HolgerKnublauch commented 5 years ago

(Bumped into this via Twitter). I don't think the status of the WG note should be an obstacle to adoption. It is much closer to a W3C standard than the SPIN member submission. The WG just wasn't chartered to publish this as an official deliverable, there would certainly have been enough interest otherwise. I'd say once there is a RDF4J SHACL rule engine, there is no need to keep SPIN around. Off the top of my head, the only features that SPIN has that don't have an equivalent in SHACL are magic properties and the SPIN RDF syntax. Both however have influenced the design of SHACL node expressions (see the SHACL-AF document) and, more recently, SHACL property value rules (only part of the newer SHACL-AF drafts). The latter might be more efficient to implement for on-the-fly reasoning than the SPARQL-based rules. We are using them a lot nowadays.

nbassili commented 5 years ago

What about a migration tool for existing ontologies with SPIN to SHACL?

hmottestad commented 5 years ago

That would be great. I know SHACL quite well by now, but I don’t know SPIN enough. My experience with SPIN has been that most of the restrictions are defined using SPARQL, which means that you would need to create a SPARQL restrictions to SHACL converter. That might be a lot harder.

Would be great if you give it a shot though and make a pull request.

HolgerKnublauch commented 5 years ago

For the record, I don't know about a SPIN-to-SHACL converter. Some patterns (such as spin:rules with SPARQL) should be straight-forward to convert, almost with a bunch of SPARQL UPDATE queries. TBC has features to convert between the SPIN RDF (triples) syntax and sp:text, which is then easier to convert to sh:construct etc.

hmottestad commented 5 years ago

I guess you are thinking of the SPARQL support in SHACL, and the inference support in the working group note.

I see a lot of use for general SPARQL support in SHACL. However I'm quite apprehensive of supporting it due to how badly it scales and how easy it is for users to shoot themselves in the foot.

hmottestad commented 5 years ago

I’m thinking we should mark SPIN as deprecated and just leave it there for the foreseeable future.

I’ve had two questions in the last couple of months about SPIN performance and inconsistent results.

SPIN was never really meant to work on a live database, or that’s at least my interpretation. Someone had made a cool construct query that wasn’t updating correctly because our SPIN implementation requires a triple to be deleted before it will clear any inferred statements. The SPIN spec doesn’t detail this kind of problem at all.

For the SPIN performance issues. I’ve made SPIN 10x faster in 3.0.0, but it’s still slow. The user who commented added one statement and then deleted it, which took around 2-3 seconds.

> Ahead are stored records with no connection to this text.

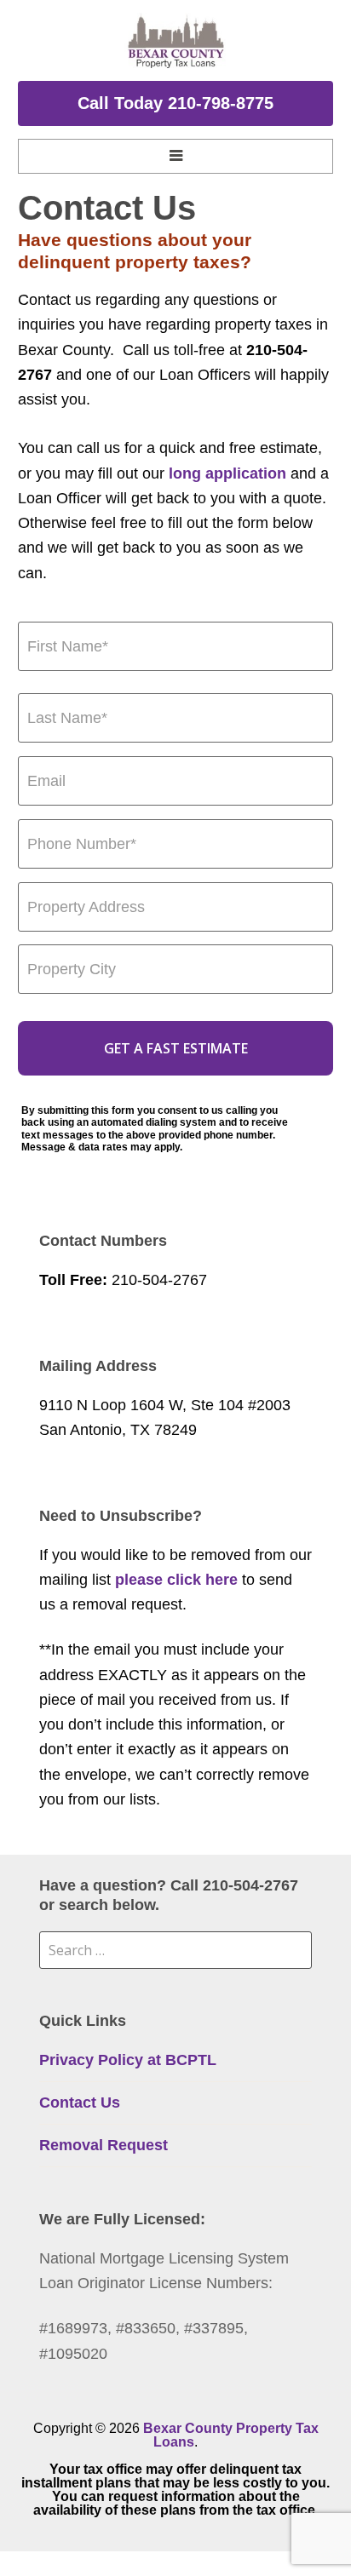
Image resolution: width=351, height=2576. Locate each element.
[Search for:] (176, 1950)
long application (227, 473)
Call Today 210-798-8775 (175, 103)
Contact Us (79, 2102)
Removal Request (103, 2145)
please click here (176, 1579)
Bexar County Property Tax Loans (231, 2435)
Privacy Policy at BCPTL (127, 2059)
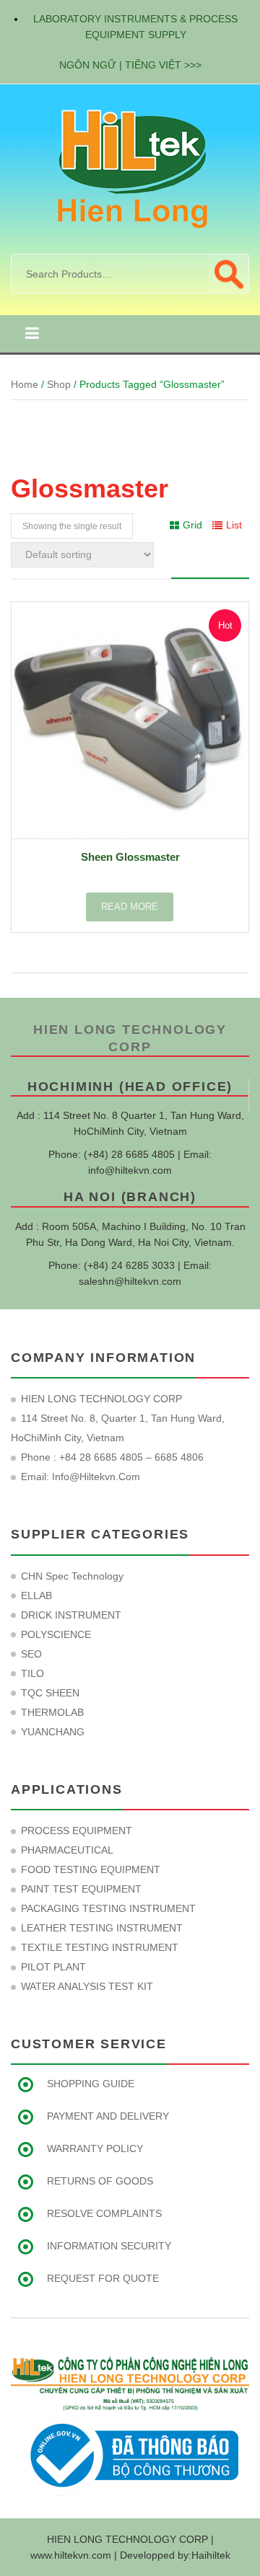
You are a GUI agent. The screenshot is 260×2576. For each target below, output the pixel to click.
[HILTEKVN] (130, 168)
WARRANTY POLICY (95, 2148)
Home (24, 384)
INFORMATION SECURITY (109, 2246)
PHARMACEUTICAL (67, 1850)
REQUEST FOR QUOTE (103, 2278)
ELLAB (36, 1595)
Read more (129, 906)
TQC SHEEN (50, 1693)
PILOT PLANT (53, 1967)
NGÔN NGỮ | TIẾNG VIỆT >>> (130, 65)
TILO (32, 1673)
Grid (192, 525)
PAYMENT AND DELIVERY (108, 2116)
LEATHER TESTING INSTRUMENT (102, 1928)
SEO (31, 1654)
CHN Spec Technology (72, 1576)
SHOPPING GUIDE (90, 2083)
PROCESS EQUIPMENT (76, 1830)
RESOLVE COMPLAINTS (104, 2213)
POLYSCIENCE (56, 1634)
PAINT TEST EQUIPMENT (81, 1889)
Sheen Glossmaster (130, 857)
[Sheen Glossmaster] (130, 720)
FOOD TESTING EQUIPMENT (90, 1869)
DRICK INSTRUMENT (71, 1615)
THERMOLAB (52, 1712)
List (234, 525)
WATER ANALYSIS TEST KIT (87, 1986)
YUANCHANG (52, 1732)
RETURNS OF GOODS (100, 2181)
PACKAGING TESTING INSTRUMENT (108, 1908)
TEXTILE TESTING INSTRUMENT (99, 1947)
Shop (59, 384)
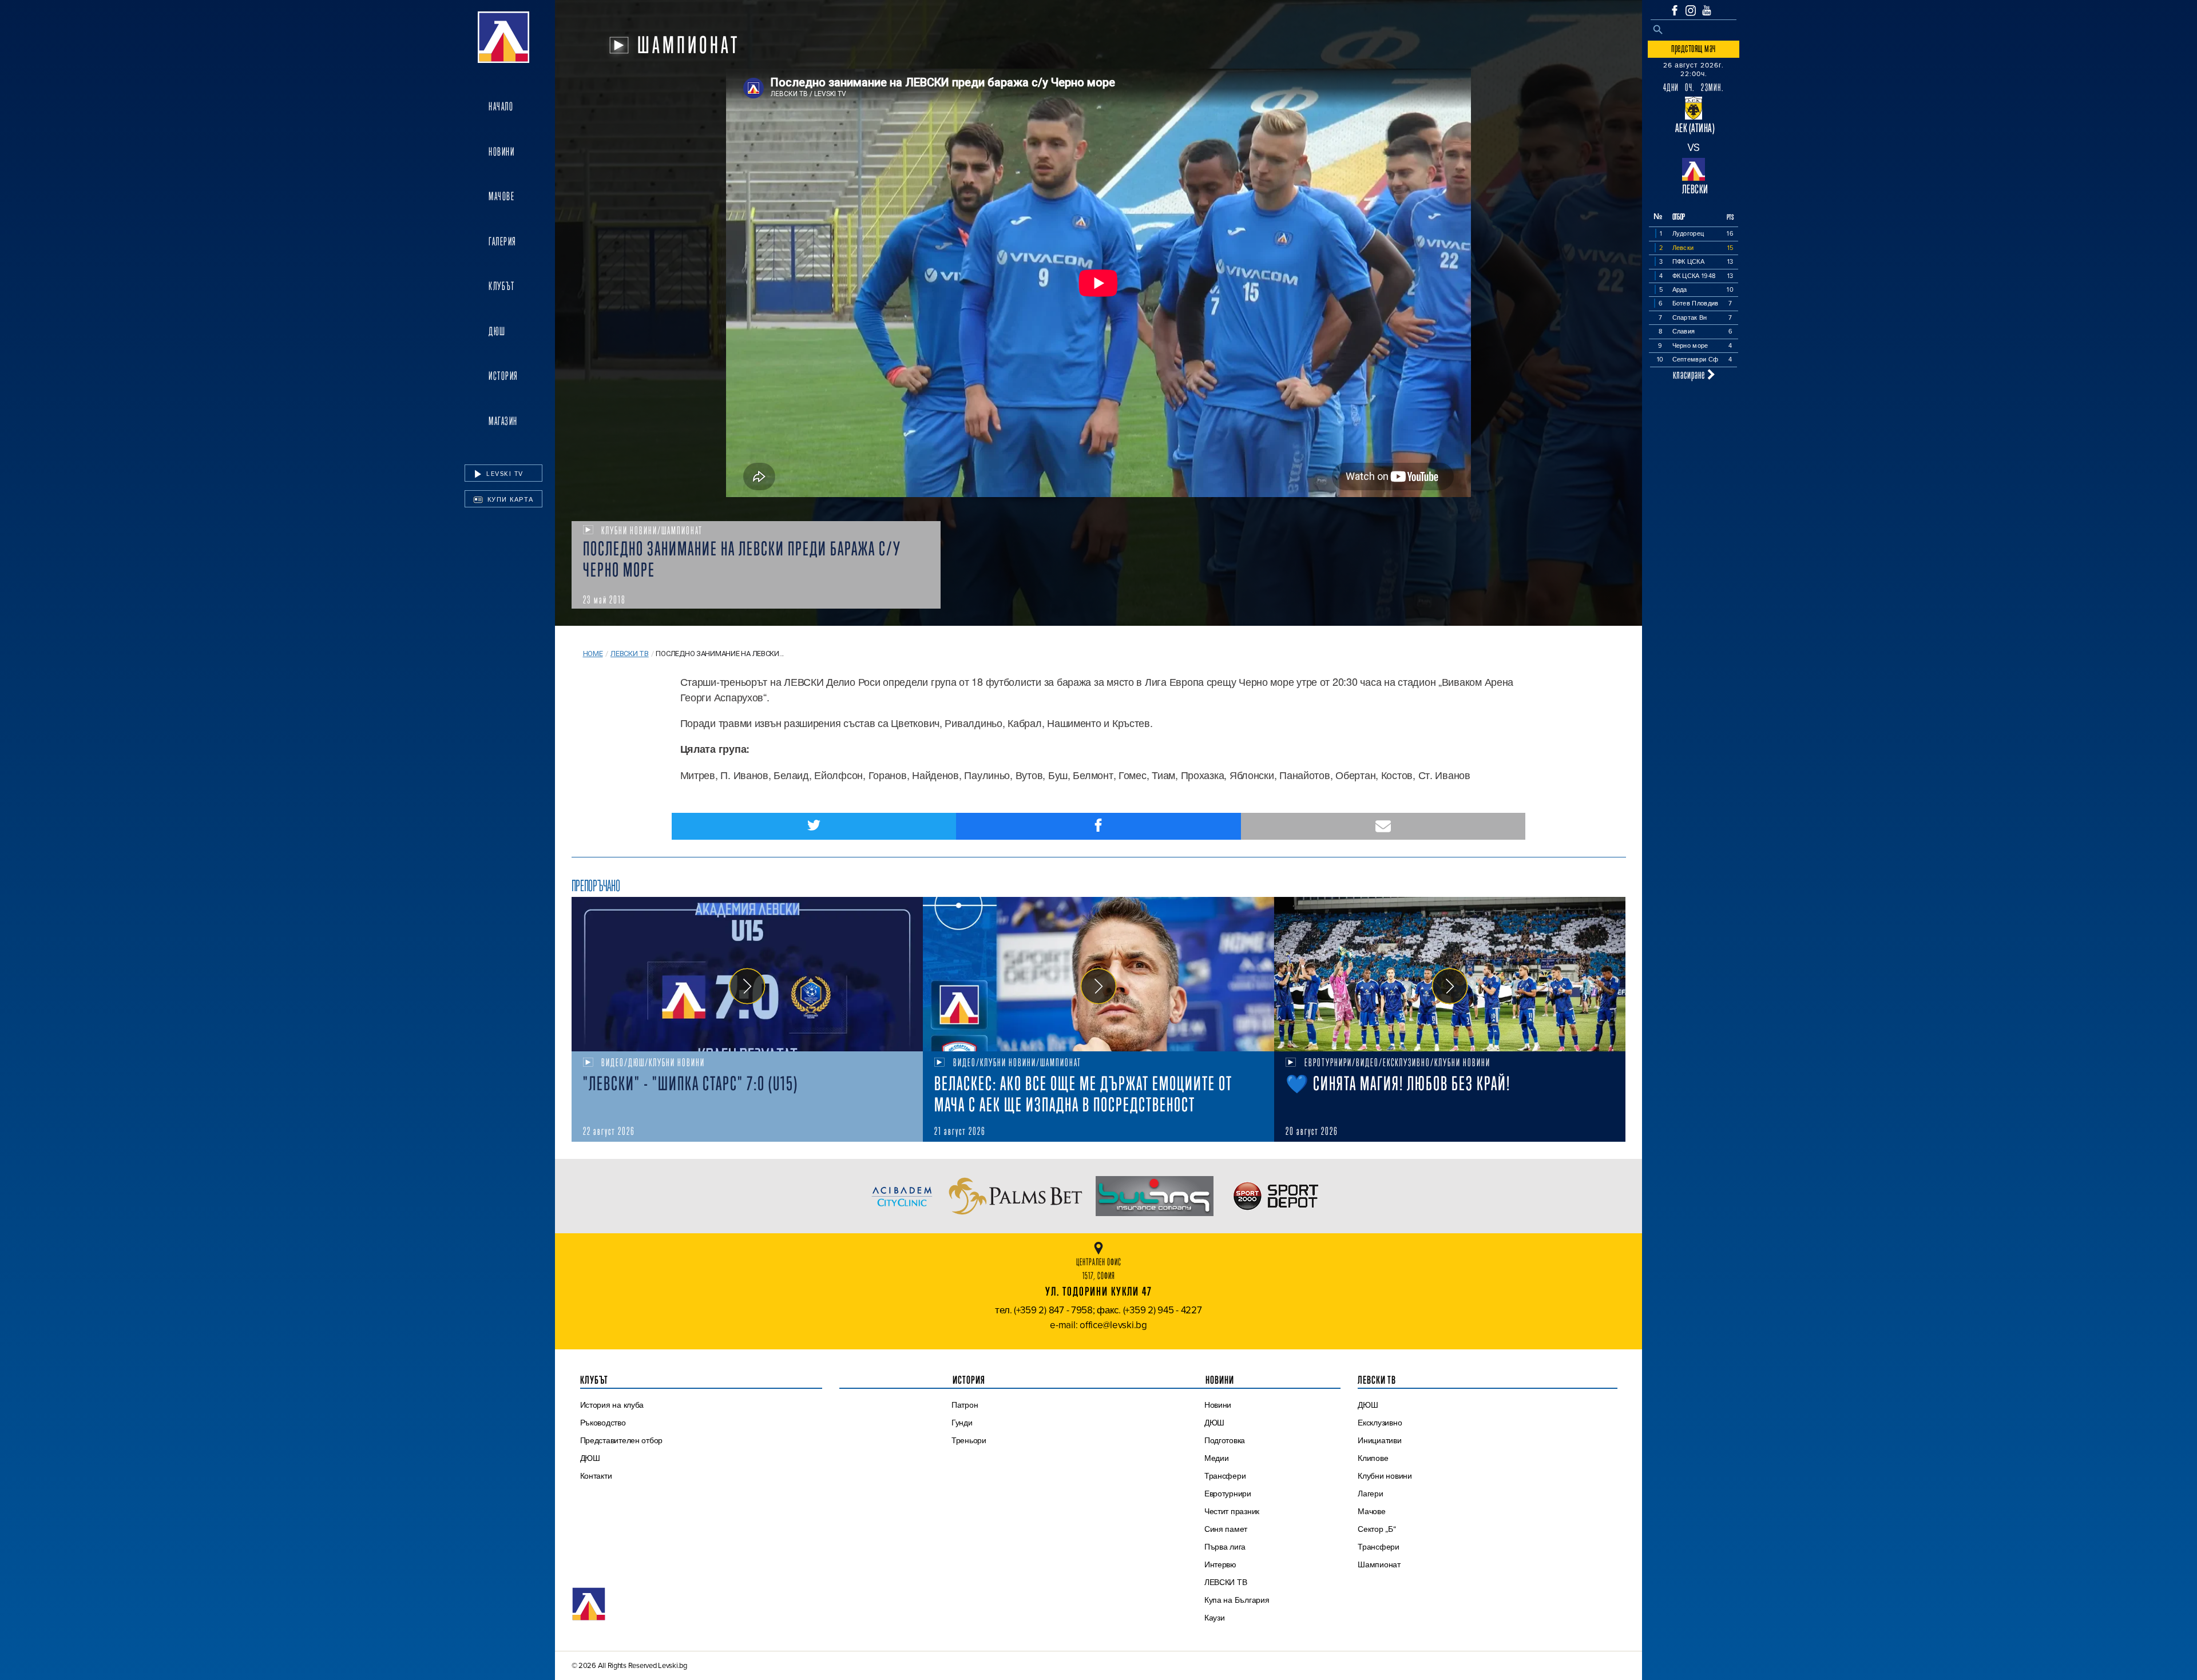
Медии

SPIN is one of those technologies that woo new developers with “look how simple and easy this is” and then makes the semantic tech stack look immature once you see how terrible the performance is.

HolgerKnublauch commented 5 years ago

Yes, SPIN should be deprecated as it is being replaced by SHACL. From my perspective, SPIN was never really designed for performance but rather for expressiveness. Of course, once you open up all of SPARQL's richness, it is easy to run into slow queries and hard to implement optimizations that work with every possible query. The responsibility of using the richness wisely lies with the user.